Free Volume and Entropy in Condensed Systems II. Entropy of Vaporization in Liquids and the Pictorial Theory of the Liquid State

Abstract

The results of the first paper of this series, and a generalization of a method due to Eyring, are used to obtain an expression for the free volume of a liquid, $V_f{\mathrm{=fb}}^3{g}^3{\mathrm{/h}}^3{n}^3{\mathrm{\times [RT/\Delta E}}_v{]}^3$ , and an equation for the entropy of vaporization. $\mathrm{\Delta S=R[}\ln V_g-\ln V_l-\ln \text{β+3}\ln \text{β+3}\ln \text{(ΔH/RT−1)]}$ . Here ${\mathrm{\beta =\gamma fb}}^3{g}^3{\mathrm{/h}}^3{n}^3$ , where γ measures the interference in the liquid with the internal motions (rotations, vibrations) of the molecule, and f, b, g, h, n are quantities which depend on the geometry of the liquid and the energetic and dynamic interaction of the molecules. The rule of Barclay and Butler, that the 25°C value of ΔS for various pure liquids has a rough linear relationship to the corresponding ΔH of vaporization, is shown to imply a general tendency for a liquid to have a smaller β the larger its ΔH of vaporization. In many cases this means a smaller γ, resulting from increased interference with rotation of the molecules in the liquid.
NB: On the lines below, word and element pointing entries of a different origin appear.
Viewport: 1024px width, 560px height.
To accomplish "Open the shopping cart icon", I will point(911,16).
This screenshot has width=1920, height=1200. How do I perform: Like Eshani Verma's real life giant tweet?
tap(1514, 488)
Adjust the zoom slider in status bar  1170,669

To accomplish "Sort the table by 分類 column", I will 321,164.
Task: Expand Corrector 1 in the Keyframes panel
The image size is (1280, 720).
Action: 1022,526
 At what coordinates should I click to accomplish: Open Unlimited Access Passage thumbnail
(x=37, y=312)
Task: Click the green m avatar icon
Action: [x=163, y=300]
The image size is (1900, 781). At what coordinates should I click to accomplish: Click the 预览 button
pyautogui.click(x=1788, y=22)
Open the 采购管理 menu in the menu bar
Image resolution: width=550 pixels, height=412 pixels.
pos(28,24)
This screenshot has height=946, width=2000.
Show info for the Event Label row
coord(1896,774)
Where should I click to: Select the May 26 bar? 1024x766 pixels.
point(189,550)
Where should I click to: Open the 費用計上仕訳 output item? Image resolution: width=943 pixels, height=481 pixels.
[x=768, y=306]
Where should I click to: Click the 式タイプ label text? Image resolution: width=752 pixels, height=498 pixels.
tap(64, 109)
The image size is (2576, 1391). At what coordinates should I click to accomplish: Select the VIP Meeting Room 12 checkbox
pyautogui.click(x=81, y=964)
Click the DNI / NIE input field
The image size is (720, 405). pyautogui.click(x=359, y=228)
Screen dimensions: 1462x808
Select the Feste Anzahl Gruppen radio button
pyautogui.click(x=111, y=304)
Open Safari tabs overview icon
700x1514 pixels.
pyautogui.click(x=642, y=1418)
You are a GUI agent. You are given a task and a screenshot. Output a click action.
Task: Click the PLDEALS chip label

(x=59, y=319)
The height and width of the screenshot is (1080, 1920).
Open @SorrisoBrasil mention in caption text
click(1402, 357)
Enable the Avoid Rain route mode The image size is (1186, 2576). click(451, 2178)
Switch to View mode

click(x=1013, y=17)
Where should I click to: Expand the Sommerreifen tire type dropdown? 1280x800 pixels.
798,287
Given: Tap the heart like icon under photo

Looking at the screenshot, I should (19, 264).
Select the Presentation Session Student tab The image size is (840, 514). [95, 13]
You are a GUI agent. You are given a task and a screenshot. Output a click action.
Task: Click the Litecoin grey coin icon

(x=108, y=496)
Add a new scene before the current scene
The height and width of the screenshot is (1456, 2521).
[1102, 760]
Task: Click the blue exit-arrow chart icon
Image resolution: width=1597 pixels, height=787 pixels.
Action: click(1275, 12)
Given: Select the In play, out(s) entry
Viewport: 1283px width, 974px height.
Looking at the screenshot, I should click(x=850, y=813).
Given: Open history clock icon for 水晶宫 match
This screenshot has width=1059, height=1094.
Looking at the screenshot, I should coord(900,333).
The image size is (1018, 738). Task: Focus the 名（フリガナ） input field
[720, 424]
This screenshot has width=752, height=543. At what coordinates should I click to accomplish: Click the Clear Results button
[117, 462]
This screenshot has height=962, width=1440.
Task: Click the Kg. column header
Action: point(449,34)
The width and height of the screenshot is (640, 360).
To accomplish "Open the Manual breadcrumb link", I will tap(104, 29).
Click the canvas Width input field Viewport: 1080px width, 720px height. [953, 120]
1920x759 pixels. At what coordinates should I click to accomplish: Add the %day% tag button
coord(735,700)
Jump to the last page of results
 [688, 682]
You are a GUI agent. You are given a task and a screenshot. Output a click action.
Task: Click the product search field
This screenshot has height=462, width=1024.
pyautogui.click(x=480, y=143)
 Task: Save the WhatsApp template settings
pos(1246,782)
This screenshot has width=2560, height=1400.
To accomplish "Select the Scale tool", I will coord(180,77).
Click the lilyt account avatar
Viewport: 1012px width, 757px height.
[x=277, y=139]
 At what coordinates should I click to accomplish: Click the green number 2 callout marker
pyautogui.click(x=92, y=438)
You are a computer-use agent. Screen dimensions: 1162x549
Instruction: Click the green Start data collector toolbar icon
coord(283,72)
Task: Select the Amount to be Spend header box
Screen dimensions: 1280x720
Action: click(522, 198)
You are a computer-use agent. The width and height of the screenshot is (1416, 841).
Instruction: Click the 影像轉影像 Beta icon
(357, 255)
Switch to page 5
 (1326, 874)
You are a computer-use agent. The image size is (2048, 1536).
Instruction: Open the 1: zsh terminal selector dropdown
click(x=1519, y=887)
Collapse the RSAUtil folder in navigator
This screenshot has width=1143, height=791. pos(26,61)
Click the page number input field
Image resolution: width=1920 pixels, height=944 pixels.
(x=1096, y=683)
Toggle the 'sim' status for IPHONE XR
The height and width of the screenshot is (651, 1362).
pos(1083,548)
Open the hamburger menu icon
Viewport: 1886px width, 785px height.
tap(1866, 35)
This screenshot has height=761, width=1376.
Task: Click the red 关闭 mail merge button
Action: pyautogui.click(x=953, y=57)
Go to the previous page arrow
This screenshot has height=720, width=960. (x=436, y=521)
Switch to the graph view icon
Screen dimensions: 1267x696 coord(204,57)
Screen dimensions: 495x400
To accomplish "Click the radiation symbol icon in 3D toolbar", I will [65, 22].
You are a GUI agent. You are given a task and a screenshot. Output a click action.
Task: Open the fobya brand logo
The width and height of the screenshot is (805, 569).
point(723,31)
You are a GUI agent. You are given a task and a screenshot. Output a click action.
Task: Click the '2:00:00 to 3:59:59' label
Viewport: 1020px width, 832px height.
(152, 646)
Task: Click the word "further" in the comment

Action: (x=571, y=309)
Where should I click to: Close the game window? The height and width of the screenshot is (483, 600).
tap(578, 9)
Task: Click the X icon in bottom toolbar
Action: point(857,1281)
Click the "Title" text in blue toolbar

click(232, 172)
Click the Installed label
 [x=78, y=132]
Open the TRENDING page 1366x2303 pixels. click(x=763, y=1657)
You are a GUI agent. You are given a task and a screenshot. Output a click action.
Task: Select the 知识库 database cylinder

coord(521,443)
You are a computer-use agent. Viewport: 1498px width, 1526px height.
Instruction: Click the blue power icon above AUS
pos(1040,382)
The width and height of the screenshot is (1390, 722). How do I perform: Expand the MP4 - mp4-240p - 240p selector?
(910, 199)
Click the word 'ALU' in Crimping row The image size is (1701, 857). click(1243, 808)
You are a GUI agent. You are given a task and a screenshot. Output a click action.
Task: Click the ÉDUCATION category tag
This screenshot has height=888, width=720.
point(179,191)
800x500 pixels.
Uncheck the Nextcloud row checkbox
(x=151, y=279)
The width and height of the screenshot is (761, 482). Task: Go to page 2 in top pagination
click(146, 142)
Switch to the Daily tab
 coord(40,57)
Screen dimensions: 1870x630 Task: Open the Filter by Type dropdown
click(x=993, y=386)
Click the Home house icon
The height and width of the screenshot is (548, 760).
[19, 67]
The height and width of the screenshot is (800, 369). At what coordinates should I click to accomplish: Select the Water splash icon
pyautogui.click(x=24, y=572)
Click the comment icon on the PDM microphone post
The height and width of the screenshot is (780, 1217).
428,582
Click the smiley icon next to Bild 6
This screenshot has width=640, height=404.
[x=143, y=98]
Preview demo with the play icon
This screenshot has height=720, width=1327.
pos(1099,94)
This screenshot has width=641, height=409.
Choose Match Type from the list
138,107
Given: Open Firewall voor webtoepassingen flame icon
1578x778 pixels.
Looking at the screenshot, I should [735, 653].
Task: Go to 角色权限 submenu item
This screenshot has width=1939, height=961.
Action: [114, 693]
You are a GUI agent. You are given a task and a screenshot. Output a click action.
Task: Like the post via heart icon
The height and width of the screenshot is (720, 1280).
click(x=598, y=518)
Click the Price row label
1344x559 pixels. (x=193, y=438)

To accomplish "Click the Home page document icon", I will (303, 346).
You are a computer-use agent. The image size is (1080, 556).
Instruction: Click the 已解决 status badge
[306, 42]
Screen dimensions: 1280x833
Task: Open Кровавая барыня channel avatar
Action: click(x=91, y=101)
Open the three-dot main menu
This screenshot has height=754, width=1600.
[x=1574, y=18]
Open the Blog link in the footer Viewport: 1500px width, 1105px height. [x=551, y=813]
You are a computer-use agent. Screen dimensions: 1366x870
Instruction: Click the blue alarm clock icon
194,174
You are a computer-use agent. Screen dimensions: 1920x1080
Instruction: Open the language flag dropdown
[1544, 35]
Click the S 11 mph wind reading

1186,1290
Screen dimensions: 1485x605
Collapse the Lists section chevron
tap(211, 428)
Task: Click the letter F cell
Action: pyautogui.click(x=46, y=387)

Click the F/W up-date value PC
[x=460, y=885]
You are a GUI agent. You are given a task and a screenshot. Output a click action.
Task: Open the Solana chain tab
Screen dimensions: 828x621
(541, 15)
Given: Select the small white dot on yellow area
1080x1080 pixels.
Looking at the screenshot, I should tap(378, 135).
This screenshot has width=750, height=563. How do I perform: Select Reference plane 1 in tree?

Pitzer's perfect liquid has a value β = 16, sensibly independent of ΔH. This is taken to mean that in such a liquid as benzene or carbon tetrachloride (β≈6) the interference with free rotation is considerable. For CS₂ there is evidence that the intermolecular force field differs from ``normal,'' and the difference in potential function between liquid metals and normal liquids shows up strongly. Accepting the value β = 16 found for the ideal liquid as a norm, it is proposed to call R ln (16/β) for any liquid the hypothetical entropy defect (HED) and interpret it as the amount by which the entropy of the liquid (referred to the same substance as a perfect gas) is less than that of the ideal liquid in the ``corresponding'' state.